CatalogueOfLife / backend

Complete backend of COL ChecklistBank
Apache License 2.0
15 stars 11 forks source link

Investigate if ChecklistBank could expose the readonly GBIF v1 Species API #1320

Open mdoering opened 4 months ago

mdoering commented 4 months ago

What are the differences between the v1 GBIF Species API and ChecklistBanks data model. Are there any true blockers?

mdoering commented 4 months ago

Name parser

mdoering commented 4 months ago

Searching names

Species suggest and search both have similar parameters and return types. The exact behavior of the search (scoring/ranking) is likely to be different:

Return type

mdoering commented 4 months ago

Species response Type: see above. Additionally:

mdoering commented 4 months ago

v1 methods which do not exist at all:

mdoering commented 4 months ago

Identifiers are the biggest problem. ChecklistBank has compound keys with datasetKey (int) and a dataset scoped id (String) which is the original identifier from the source. While v1 has a single int key which is unique across all datasets.

COL stable identifiers are short string, but can be converted bidirectionally into an int.
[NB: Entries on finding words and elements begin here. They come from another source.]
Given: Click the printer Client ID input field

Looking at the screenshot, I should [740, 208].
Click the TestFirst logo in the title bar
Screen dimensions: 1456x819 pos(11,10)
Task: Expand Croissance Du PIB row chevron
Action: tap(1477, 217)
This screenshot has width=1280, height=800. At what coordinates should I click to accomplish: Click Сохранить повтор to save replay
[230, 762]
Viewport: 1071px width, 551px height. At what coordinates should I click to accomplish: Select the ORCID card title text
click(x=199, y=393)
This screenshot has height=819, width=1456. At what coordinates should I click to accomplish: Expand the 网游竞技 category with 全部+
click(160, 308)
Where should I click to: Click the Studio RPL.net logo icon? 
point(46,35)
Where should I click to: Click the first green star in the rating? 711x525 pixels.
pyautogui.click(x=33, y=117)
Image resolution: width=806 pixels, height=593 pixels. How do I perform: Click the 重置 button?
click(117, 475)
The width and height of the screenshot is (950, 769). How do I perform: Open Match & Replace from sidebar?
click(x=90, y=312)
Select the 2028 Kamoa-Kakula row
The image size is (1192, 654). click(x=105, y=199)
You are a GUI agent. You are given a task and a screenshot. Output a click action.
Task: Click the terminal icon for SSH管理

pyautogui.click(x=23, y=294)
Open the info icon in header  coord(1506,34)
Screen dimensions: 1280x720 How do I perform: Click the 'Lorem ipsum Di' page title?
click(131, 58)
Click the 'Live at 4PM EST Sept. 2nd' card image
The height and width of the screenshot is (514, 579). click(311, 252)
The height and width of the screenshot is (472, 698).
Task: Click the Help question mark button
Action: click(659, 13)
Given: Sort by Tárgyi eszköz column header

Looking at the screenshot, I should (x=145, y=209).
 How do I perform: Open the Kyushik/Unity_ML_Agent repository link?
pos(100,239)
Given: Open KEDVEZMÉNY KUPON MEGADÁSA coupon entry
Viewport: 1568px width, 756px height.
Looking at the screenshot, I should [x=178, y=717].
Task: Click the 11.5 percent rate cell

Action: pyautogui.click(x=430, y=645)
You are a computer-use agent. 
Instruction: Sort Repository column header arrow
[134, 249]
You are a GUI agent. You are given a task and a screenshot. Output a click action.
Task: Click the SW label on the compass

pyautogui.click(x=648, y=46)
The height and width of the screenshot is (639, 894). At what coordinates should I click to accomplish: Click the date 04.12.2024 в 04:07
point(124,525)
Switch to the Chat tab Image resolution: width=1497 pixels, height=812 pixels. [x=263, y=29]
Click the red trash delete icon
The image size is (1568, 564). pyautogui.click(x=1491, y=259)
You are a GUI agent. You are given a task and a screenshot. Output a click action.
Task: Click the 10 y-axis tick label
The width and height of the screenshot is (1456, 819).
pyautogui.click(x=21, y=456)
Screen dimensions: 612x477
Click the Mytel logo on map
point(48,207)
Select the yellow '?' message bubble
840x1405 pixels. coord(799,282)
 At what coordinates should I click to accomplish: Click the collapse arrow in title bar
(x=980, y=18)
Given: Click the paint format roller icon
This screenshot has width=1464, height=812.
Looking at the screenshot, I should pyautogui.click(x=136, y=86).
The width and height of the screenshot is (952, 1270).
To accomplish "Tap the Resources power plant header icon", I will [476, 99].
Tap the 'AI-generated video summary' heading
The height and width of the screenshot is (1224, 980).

That won't work for other dataset identifiers

MattBlissett commented 4 months ago

Backbone taxon keys are used in other GBIF APIs:

I can't think of an exposure of non-backbone keys, things like the IUCN Red List resolution during interpretation don't store the keys.

mdoering commented 4 months ago

Does that mean we cannot change the keys to not break the other APIs or is it a matter of (not) changing the data type from int to string? If the APIs would accept both an old backbone integer and a new string one we might be able to offer a smooth transition. Old integers would be mapped internally to the new ids which could also be submitted directly then.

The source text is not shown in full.